The night pressed close, velvet and soundless.

Only the faint hiss of mist through leaves marked the turning of time.

The boy—still, black-eyed, unreadable—stood where Keros's warning had faded from the link.

Powerless body. Keen instinct.

A paradox wrapped in darkness.

We begin,

the serpent's single mind pulsed through the bond, each of its three heads moving as if to different heartbeats but speaking with one thought.

A ripple of motion flowed across the clearing.

One colossal head slid forward, horned and glinting.

A second rose behind it, scales shedding sparks of black-blue light.

The third remained half-hidden in mist, its hollow gaze like a wound in the air.

Keros lifted a single coil.

Shadow gathered like smoke from an unseen fire and condensed along his length until the moonlight itself seemed to falter.

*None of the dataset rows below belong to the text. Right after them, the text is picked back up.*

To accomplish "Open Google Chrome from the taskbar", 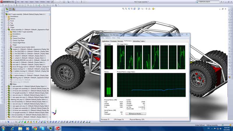I will click(x=35, y=128).
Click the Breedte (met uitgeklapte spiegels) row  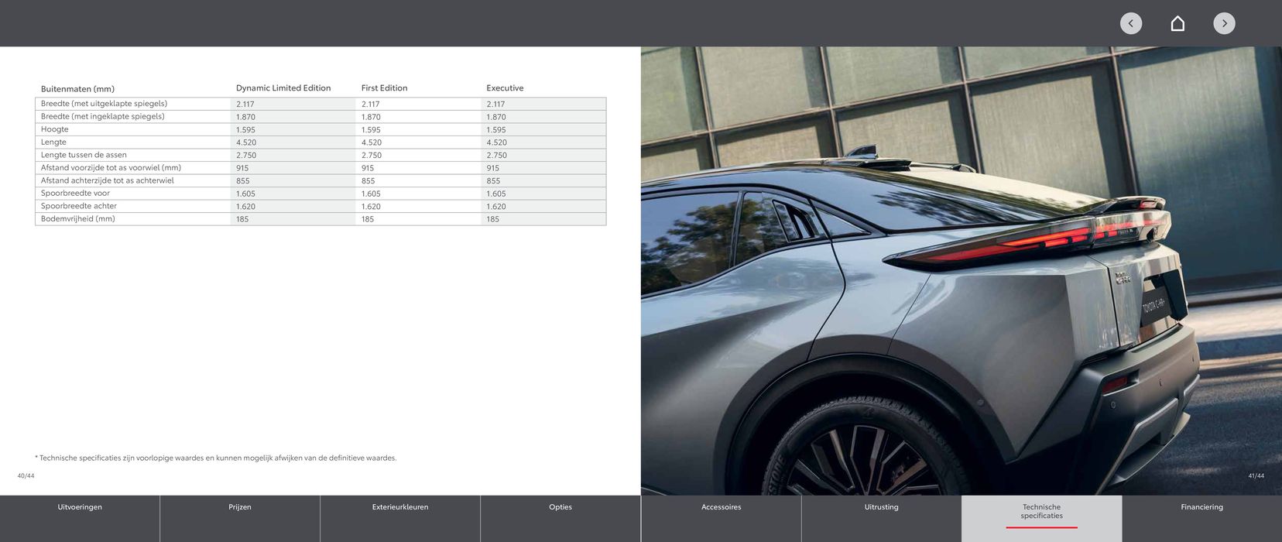104,104
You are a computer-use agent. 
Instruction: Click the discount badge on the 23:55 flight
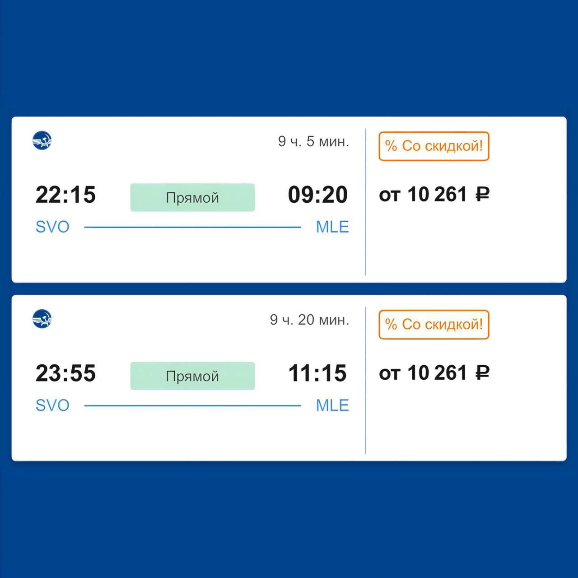(x=434, y=325)

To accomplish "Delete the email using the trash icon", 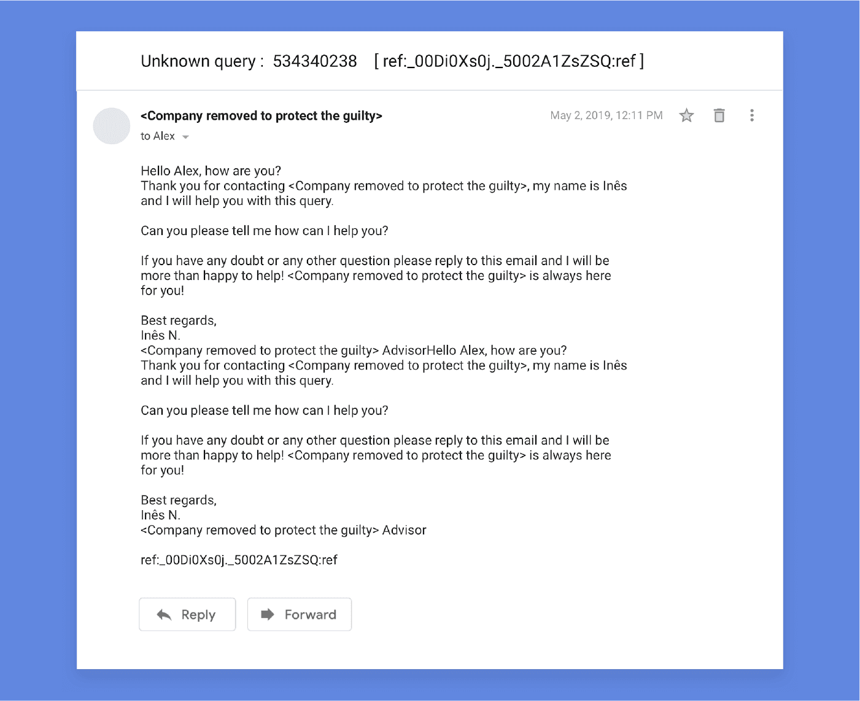I will tap(719, 115).
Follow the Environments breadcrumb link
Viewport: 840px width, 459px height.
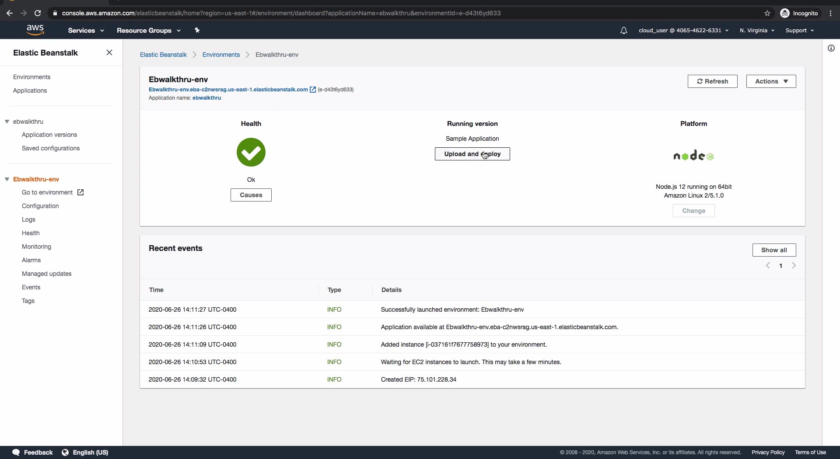tap(221, 55)
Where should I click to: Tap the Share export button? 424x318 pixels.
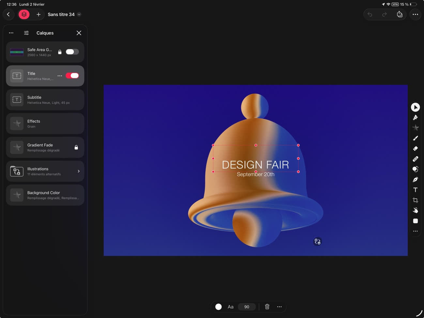(x=399, y=14)
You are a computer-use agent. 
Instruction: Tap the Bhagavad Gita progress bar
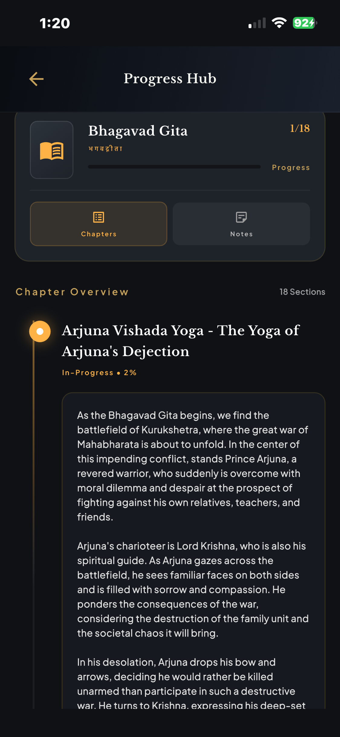tap(174, 167)
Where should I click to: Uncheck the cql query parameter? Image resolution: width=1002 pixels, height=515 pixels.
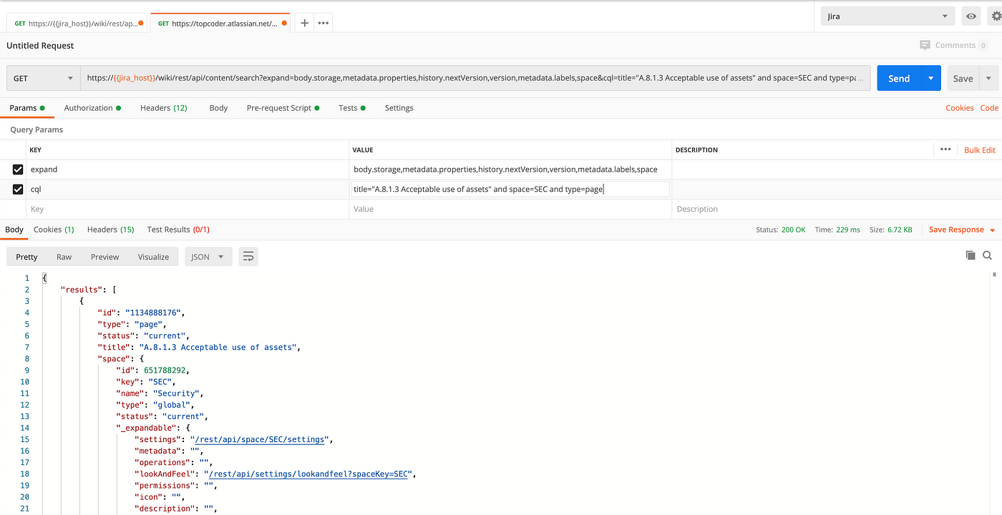18,190
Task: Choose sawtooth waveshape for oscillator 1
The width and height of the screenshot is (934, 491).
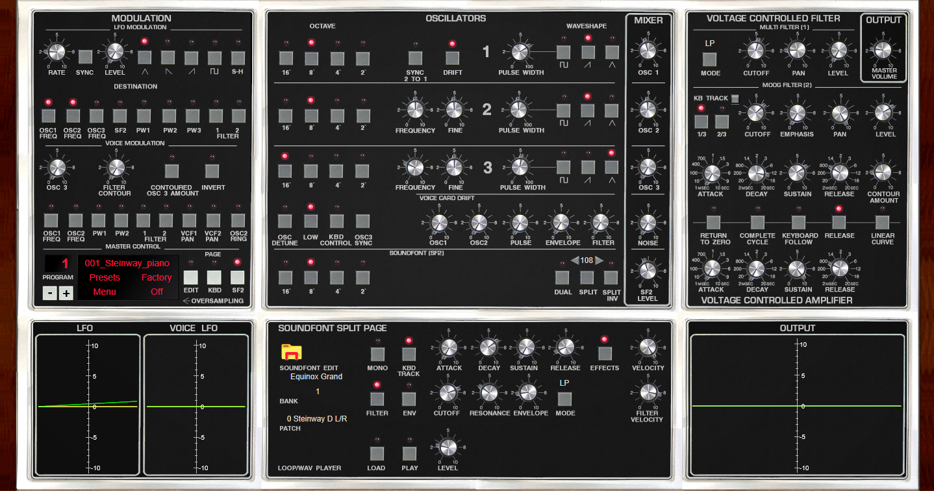Action: (588, 53)
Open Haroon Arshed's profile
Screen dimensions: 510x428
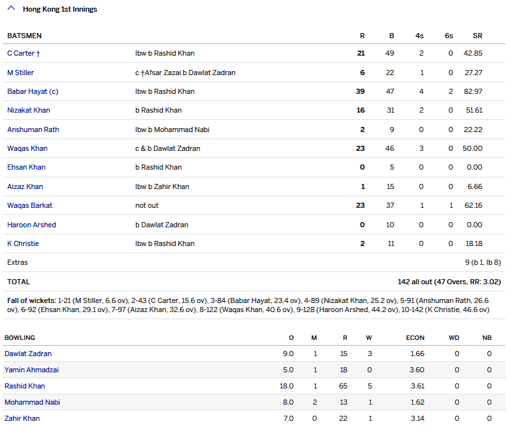point(32,225)
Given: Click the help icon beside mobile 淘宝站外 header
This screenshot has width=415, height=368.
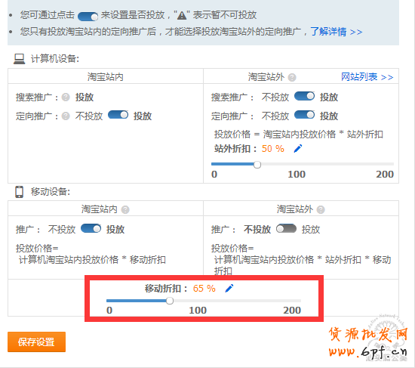Looking at the screenshot, I should [x=321, y=210].
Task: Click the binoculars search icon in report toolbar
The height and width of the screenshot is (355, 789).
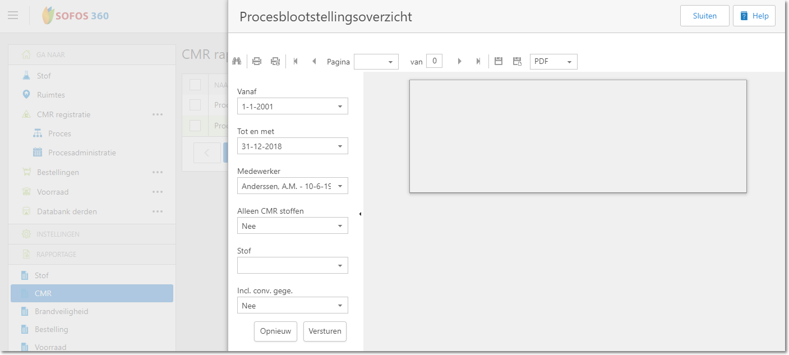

A spear of pure night detached from him and struck the ground.

The earth quivered.

Rocks hissed, rimed in frost that smelled faintly of iron.

The boy's pupils tracked every movement—angle, velocity, the vibration in the soil before each strike.

He saw everything.

Yet when he shifted to mirror the motion, his muscles betrayed him.

The leap was too short.

The pivot lagged by a breath.

Every instinct was perfect, but the body—thin, hungry, mortal—refused to obey.

He landed hard, knees scraping bark-wet soil.

Keros stilled, all three heads lowering slightly, one mind measuring the boy's failure.

Too fragile, the thought pressed through the bond.

Perception without strength. He will break before the wilderness ends.

The serpent coiled, a slow spiral of living night.

Eyes like emerald storms caught the moonlight and held it captive.

The clearing grew colder.

The boy straightened, chest rising in measured rhythm.

No complaint.

No sign of pain.

Silence thickened until the mist itself seemed to wait.

Then he looked up.

"What."

The word was flat, almost mechanical, slicing the quiet like a blade.

Three sets of eyes burned brighter, green and bottomless.

They did not blink.

Keros's thought brushed against him again, low and deliberate.

 If you cannot endure, you will die before you leave these woods. But the bond between us opens a path.

Through it, I may give you a seed—nothing more—of my darkness. A strength enough to live, if you can bear it.

The boy's gaze did not shift.

"And if I cannot?"

Then the seed will devour you, the serpent said, voice like iron dragged across stone.

Another long pause.

Mist swirled.

A distant tree cracked as if under unseen weight.

The boy lowered his eyes, not in fear but in thought.

The forest's cold breath slid across his skin.

Memory remained a void, but instinct whispered: without power, you will not see dawn beyond this wilderness.

He raised his head again.

"Do it."

All three heads lowered in perfect unison, one will guiding every muscle.

The ground trembled.

Then we begin the Rite of the First Veil,

Keros intoned.

From the soil around them, sigils of pure black bled upward like ink through water.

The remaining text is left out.